Saturday 26 October 2019

Thrifty Pie

We waste about 1 million tonnes of edible material each year. This shame can be shared about equally 3-ways among producers, retailers and consumers. They call this €700 per household. But another estimate is to say 300,000,000 kg is not eaten by 4,500,000 people: that's over 1kg a week for every manwoman&child. Heck, I've just pitched 4 blue satsumas in the compost in the last two days because they started to turn within 36 hours of purchase. I really don't like to waste food - it's almost a religious thing. I'm not afraid of a touch of Penicillium on the last slice of bread, let alone a white bloom on the surface of cheese. Our EPA supports a rather pious help-site called StopFoodWaste. I find the rule of thumb is to cut off as much of the obvious damage as possible and either eat immediately OR throw the salvage into whatever is cooking on the stove.
  • half an apple in the porridge; 
  • half a spud chopped into the Bolognese sauce; 
  • cabbage, cauliflower, broccoli stalks into the next soup. 
  • Never ever peel a potato
  • Must stop peeling carrots for grating (I grate a lot of carrots)
Once you've got blooming food up to 100°C it's good for a few more days. Every time I throw anything in the compost, I resolve to review my bargains impulse-buys among the specials at LIDLDI. Mushrooms, even at 80c/kg, aren't going to last forever so I'd better have a plan for them; and the planet.

Despite the insanely low price of chocolate biscuits - about the same/kg as potatoes - I make 1kg of flapjacks at the least excuse:  meetings, funerals, weddings, works-dos, general consumption. They always make an acceptable gift because they are loaded with golden syrup and the oats, which make a third of the weight, fool people into thinking they are healthy. I have successfully made batches for vegans using sunflower oil instead of butter and honey instead of golden syrup, or both.
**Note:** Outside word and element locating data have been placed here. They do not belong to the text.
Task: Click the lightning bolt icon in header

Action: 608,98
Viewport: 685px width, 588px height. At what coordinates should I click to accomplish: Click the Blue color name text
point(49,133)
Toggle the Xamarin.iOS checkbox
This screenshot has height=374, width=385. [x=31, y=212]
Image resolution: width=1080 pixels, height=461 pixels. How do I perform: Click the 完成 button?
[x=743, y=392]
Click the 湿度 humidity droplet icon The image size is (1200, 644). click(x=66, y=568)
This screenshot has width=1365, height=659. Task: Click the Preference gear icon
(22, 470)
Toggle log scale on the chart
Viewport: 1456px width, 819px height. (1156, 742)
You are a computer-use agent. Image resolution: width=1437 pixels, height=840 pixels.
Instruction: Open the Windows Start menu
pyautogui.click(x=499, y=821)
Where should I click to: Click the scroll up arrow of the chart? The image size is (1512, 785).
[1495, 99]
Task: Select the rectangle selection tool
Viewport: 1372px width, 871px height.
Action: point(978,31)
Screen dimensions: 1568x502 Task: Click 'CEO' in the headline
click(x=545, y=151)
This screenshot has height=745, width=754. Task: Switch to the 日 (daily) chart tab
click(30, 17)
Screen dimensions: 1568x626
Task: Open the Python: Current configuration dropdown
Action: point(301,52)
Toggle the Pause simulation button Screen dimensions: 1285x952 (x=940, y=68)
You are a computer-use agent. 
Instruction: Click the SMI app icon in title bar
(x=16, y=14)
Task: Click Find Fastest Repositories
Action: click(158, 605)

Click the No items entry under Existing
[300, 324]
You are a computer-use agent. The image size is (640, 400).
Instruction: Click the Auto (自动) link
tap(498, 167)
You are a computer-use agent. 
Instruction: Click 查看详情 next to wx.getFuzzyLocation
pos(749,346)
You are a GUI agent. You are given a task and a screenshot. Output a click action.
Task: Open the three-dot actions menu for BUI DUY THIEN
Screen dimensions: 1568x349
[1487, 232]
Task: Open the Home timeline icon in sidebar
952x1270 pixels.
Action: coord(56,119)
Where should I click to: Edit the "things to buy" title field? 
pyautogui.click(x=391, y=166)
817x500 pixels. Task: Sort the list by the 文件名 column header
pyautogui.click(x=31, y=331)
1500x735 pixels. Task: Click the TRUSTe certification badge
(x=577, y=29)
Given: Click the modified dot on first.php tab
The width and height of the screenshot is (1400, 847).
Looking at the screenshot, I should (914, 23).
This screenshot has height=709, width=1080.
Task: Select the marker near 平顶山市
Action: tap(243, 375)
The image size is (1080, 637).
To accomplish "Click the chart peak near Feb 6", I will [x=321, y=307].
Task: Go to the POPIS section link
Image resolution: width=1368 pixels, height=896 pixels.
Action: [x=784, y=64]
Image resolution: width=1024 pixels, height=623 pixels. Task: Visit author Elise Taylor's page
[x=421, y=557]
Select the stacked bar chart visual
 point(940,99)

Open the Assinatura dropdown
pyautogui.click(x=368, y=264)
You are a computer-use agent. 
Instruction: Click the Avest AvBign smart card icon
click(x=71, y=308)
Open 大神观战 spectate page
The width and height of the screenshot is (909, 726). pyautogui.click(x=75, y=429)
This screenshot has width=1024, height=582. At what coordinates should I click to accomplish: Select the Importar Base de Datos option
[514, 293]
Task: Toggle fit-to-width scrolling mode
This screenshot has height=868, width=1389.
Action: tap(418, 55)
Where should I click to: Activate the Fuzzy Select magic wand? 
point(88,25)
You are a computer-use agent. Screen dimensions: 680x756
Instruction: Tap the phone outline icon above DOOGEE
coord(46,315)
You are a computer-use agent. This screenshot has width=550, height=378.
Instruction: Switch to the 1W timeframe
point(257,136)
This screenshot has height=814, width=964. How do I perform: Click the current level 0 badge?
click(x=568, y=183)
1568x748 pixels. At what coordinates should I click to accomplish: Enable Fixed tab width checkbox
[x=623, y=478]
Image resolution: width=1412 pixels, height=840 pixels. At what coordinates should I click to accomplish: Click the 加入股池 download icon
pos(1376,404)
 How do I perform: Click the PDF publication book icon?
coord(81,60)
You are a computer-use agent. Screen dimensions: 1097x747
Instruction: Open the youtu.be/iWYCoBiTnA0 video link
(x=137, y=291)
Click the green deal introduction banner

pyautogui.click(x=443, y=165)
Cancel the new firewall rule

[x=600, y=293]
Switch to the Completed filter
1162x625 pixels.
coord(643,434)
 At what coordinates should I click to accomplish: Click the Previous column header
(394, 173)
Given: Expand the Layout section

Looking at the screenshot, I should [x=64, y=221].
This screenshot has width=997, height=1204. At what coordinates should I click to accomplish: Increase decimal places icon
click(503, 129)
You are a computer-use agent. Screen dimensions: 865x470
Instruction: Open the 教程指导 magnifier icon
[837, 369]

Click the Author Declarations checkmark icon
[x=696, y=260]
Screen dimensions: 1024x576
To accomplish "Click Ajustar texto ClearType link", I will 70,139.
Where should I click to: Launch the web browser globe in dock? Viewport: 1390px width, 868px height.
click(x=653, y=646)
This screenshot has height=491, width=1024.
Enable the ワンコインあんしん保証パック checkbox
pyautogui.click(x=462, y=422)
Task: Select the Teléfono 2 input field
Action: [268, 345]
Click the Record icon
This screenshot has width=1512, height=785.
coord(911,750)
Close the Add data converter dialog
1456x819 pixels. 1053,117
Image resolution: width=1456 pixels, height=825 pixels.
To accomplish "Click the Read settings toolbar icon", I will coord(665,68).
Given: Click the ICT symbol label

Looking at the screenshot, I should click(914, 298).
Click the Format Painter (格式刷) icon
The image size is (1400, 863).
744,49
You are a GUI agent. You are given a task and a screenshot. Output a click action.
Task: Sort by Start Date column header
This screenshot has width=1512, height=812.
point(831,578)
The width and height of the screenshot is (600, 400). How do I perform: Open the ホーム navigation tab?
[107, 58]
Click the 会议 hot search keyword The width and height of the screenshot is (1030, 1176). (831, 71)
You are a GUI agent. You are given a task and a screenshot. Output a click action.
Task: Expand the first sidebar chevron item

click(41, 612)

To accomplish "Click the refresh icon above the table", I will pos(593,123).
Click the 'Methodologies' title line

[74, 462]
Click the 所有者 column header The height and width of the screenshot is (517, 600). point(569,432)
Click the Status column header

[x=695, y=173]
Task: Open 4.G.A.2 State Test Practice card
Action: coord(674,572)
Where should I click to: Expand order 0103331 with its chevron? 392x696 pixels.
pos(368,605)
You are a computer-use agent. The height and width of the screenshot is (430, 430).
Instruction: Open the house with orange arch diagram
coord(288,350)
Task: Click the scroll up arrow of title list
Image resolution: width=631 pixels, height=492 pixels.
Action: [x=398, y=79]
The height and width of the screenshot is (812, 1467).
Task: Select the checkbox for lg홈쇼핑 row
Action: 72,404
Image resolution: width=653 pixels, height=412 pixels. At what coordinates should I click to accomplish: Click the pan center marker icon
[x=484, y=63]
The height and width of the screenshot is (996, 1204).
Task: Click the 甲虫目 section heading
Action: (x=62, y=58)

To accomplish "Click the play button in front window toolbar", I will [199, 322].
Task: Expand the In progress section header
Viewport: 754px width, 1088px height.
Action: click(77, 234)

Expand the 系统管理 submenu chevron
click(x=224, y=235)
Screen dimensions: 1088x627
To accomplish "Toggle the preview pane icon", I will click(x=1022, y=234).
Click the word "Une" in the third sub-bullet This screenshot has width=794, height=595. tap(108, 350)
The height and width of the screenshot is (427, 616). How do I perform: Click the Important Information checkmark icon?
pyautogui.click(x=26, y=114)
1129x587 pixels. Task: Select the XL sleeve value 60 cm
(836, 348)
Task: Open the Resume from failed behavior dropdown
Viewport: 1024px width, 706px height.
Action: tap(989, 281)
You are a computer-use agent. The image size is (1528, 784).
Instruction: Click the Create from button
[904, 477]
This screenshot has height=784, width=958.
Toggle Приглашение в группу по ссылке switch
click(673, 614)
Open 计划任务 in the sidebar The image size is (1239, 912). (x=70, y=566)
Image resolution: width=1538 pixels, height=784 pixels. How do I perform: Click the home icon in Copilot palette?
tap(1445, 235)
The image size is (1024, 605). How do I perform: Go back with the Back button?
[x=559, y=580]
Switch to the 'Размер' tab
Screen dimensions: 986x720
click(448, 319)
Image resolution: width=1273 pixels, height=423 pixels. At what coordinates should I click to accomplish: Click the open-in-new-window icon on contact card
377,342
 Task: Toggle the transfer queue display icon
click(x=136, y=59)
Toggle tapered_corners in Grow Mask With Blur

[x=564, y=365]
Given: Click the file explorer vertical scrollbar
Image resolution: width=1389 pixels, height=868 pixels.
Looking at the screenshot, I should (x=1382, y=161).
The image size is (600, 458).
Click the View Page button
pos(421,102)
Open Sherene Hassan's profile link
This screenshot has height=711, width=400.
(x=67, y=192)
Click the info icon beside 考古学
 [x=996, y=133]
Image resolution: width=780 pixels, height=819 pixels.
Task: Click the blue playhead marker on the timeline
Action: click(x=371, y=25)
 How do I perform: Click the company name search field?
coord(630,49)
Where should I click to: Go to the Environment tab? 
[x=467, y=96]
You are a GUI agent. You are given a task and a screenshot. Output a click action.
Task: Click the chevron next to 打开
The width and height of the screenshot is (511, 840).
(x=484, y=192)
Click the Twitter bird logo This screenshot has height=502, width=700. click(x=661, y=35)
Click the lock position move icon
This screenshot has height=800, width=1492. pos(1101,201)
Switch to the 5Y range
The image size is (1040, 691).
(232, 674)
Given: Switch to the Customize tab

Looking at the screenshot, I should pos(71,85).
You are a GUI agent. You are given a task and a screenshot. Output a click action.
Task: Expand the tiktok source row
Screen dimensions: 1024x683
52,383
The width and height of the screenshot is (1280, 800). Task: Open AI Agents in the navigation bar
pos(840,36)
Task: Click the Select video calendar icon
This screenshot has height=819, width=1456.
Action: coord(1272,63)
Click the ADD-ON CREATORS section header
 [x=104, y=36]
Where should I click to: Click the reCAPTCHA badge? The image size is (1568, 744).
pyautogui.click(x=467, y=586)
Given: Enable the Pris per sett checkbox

The other day The Beloved was going to spend the day with her Buddhist pals and asked for the recipe for flapjacks. I wrote butter 8 syrup 6 oats 12 flour 6 sugar 6 cinnamon shake on a scrap of paper. Supplementary question came back about whether vegan coconut oil would substitute for butter. I answered in the affirmative (what could go wrong?) and left the kitchen to chop water and haul wood in the yard. They looked golden brown great after 20 minutes but the slab had no strength and became granola before it could be cut. Turns out that TB went for bust on the coconut front and, as well as the coconut oil for butter substitute, used coconut 'flour' instead of wheat flour. There is a reason why we use wheat flour for bread, pastries, pancakes, biscuits, scones and wallpaper paste: the gluten forms long protein strings which hold the eggs, butter, currants, cherries together. Coconut flour is so much sand by comparison.

What to do with a bagful of coconut-oaty granola? Y' can't throw it out for the birds. I looked in the fridge to see how I might bring it back onto the menu. The answer lay in the prior existence of
  • 300g of pastry dough
  • 50g of cranberry jam
  • 500ml of milk
  • enough Bird's cornflour custard powder
. . . which I made into a coconoat cranberry bakewell tart:
which was just as weird as it sounds - and looks. Still I'm training myself up on the what kills not fattens school of catering and over the course of a week ate the whole thing.